[Dataset items]
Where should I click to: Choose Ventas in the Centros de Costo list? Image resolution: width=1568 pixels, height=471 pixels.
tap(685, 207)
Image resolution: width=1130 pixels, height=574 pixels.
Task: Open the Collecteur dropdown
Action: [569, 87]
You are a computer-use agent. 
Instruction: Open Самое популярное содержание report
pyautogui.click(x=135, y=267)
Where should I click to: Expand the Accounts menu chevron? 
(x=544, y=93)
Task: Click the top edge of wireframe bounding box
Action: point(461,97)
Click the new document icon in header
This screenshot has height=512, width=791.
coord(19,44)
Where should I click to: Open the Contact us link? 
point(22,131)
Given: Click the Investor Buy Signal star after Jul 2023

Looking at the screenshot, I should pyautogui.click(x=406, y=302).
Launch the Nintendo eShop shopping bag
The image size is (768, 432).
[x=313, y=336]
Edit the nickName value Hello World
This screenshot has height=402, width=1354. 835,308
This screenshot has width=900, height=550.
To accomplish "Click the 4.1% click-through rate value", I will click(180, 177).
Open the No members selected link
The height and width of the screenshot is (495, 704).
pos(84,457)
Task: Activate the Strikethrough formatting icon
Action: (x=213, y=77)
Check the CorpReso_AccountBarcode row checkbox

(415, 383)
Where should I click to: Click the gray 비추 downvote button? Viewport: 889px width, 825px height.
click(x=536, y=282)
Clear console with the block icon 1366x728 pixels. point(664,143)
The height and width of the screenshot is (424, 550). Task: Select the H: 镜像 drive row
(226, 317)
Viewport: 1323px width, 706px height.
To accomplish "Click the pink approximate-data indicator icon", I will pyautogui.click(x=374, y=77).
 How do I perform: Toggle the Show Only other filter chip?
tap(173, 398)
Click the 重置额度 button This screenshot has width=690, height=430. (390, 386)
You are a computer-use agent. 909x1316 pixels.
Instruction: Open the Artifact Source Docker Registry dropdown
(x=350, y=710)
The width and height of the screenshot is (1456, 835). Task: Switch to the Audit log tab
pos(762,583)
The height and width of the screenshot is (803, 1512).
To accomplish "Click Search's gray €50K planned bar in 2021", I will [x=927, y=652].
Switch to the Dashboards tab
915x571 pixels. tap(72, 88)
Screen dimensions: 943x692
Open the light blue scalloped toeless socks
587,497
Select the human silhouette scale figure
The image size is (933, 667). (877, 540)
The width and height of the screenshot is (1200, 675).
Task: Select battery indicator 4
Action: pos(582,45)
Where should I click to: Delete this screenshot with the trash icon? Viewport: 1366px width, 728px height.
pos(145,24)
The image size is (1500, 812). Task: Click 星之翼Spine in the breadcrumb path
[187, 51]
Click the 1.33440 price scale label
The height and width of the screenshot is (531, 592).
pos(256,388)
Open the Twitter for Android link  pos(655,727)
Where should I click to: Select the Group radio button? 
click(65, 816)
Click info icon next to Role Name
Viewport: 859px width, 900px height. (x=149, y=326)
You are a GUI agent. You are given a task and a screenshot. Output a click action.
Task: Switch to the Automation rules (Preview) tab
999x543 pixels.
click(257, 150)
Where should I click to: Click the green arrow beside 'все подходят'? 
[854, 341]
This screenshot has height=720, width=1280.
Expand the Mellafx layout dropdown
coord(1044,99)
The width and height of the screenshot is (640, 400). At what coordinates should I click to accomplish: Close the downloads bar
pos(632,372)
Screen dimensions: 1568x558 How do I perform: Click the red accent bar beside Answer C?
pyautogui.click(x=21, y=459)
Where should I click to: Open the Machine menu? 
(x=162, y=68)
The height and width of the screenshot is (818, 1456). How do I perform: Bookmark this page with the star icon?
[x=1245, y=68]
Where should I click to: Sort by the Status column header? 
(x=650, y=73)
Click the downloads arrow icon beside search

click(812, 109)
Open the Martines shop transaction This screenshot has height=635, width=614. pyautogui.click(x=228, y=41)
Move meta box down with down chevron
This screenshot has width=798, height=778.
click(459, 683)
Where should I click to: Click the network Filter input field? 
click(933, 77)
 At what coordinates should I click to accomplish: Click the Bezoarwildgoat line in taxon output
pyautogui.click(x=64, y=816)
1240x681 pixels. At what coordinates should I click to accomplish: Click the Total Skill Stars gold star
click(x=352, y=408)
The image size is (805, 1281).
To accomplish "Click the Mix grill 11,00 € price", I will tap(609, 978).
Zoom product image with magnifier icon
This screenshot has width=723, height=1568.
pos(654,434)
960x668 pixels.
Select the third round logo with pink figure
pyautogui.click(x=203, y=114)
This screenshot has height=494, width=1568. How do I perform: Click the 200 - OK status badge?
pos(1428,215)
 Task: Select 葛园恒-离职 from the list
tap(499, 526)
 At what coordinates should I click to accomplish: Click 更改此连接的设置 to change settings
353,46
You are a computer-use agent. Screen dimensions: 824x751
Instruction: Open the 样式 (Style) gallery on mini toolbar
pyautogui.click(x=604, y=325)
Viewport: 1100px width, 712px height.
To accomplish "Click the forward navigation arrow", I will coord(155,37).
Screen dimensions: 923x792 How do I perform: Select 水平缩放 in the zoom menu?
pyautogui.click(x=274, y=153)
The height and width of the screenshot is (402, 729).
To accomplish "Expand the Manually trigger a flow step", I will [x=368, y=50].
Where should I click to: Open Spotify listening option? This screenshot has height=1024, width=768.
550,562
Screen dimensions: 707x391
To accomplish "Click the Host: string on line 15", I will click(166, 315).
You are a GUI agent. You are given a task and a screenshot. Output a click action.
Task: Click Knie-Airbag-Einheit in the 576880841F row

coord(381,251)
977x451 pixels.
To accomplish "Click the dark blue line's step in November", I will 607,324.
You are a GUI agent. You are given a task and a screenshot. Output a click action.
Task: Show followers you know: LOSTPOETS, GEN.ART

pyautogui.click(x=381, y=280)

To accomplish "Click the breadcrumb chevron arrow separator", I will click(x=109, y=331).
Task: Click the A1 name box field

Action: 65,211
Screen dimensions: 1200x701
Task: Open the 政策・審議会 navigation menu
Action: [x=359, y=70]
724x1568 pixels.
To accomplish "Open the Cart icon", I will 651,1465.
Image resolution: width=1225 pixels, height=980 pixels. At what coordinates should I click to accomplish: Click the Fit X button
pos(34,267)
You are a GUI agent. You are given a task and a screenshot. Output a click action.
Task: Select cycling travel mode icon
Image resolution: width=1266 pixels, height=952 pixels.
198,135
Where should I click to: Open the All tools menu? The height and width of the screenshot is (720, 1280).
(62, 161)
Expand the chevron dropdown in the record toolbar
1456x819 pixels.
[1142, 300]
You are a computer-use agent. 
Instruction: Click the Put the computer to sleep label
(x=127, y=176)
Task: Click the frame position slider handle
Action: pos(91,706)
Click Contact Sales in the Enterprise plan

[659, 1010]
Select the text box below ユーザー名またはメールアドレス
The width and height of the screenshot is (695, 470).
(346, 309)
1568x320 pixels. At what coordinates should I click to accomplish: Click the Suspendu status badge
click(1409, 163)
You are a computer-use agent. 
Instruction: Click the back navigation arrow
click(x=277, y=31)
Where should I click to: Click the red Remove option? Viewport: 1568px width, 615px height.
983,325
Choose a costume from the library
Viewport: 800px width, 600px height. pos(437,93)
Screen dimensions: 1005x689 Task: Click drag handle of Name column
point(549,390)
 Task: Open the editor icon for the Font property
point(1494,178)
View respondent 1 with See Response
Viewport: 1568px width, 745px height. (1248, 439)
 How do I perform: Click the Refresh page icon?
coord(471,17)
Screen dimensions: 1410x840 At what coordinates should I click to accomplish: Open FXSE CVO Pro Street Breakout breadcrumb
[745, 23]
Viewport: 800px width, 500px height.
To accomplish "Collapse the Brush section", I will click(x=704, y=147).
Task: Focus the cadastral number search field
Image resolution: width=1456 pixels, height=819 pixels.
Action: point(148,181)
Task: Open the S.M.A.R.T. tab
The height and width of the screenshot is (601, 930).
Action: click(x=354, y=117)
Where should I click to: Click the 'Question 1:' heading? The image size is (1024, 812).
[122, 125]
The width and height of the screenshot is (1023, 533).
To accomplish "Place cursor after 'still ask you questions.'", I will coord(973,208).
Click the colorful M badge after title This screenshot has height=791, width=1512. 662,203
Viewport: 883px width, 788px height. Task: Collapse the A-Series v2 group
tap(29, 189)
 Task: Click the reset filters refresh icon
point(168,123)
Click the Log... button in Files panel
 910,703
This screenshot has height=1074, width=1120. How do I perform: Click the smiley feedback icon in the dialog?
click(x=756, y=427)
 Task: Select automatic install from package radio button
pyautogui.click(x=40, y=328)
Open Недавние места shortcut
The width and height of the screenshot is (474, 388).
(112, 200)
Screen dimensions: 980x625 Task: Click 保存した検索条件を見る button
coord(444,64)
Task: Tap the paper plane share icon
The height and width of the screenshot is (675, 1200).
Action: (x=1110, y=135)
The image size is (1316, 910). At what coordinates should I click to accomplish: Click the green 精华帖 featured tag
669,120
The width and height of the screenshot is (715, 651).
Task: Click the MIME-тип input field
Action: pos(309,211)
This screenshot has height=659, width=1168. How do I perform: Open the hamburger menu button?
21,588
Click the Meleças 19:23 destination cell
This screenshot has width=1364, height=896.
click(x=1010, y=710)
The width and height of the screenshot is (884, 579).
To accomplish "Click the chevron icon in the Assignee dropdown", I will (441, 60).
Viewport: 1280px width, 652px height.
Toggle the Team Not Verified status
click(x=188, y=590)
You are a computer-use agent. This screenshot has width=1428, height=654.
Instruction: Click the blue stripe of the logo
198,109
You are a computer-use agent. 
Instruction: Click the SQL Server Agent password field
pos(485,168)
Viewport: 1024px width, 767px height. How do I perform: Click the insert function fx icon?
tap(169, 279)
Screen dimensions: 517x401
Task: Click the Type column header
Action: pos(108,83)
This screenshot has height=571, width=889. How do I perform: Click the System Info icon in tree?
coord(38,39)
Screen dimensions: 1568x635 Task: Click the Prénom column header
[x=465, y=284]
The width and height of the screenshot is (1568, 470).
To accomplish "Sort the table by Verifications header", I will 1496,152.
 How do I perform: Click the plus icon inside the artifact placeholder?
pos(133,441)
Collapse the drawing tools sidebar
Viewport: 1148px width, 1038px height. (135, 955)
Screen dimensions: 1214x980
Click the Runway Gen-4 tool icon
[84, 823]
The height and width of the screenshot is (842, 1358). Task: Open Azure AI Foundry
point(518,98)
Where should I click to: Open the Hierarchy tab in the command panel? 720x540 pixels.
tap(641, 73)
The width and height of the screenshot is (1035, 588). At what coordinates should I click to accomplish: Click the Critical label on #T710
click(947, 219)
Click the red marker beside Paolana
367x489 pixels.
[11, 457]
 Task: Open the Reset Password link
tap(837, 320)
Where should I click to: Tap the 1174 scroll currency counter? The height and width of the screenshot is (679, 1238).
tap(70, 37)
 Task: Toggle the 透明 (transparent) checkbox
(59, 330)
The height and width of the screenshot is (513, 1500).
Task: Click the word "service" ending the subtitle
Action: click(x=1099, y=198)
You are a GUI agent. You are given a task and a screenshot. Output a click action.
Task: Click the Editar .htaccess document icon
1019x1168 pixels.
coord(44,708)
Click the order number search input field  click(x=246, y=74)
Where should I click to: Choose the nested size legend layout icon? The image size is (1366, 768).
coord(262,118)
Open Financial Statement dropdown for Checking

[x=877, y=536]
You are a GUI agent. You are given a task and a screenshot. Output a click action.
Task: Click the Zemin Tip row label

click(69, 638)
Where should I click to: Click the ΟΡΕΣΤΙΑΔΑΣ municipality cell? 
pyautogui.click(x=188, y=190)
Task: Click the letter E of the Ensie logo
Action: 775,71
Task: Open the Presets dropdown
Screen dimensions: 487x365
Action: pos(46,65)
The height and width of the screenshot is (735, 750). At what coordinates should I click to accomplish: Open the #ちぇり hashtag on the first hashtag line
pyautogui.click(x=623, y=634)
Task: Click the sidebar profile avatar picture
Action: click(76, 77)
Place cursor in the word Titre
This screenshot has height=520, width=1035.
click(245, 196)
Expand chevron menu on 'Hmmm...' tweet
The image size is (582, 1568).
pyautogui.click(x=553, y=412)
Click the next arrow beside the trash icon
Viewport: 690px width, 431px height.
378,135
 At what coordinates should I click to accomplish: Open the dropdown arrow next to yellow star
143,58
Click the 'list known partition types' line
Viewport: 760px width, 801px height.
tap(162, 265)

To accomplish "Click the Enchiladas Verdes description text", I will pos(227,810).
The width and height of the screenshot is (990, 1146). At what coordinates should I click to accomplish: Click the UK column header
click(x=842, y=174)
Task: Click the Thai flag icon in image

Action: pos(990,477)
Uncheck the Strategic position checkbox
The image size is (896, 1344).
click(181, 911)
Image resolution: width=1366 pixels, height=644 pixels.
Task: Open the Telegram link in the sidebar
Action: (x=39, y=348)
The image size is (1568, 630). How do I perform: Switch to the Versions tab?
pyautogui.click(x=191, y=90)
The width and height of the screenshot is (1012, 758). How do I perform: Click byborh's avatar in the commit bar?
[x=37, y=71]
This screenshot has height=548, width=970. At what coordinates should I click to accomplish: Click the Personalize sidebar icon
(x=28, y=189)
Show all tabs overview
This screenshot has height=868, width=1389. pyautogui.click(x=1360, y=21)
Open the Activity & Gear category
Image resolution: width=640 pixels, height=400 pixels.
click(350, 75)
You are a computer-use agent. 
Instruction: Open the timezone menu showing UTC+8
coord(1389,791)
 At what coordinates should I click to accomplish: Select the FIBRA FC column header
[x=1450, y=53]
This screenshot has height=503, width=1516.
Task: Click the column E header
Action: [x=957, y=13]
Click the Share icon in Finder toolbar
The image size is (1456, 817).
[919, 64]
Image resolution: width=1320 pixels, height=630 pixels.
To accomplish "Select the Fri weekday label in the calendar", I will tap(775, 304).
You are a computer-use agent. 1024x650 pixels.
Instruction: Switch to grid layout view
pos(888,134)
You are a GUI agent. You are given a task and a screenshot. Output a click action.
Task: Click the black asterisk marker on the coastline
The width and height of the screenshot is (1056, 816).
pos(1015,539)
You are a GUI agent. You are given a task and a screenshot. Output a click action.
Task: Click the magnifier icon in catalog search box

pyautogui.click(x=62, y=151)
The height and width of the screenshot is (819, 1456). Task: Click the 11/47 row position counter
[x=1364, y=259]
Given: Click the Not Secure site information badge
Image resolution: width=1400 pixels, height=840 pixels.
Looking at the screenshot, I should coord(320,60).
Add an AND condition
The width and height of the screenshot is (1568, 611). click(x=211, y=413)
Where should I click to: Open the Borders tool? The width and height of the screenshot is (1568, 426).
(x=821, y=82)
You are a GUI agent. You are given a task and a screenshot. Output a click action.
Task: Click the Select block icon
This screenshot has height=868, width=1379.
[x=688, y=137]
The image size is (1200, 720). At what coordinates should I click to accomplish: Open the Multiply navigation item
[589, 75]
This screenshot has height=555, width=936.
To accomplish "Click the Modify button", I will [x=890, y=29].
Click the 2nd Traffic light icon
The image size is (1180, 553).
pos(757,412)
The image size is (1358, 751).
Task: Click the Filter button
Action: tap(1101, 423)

(EXERCISE OBJECTIVE) What lines of the preceding data include the string "marker"? Pull them out.

(RESPONSE BELOW)
Click the red marker beside Paolana
Task: Click the black asterisk marker on the coastline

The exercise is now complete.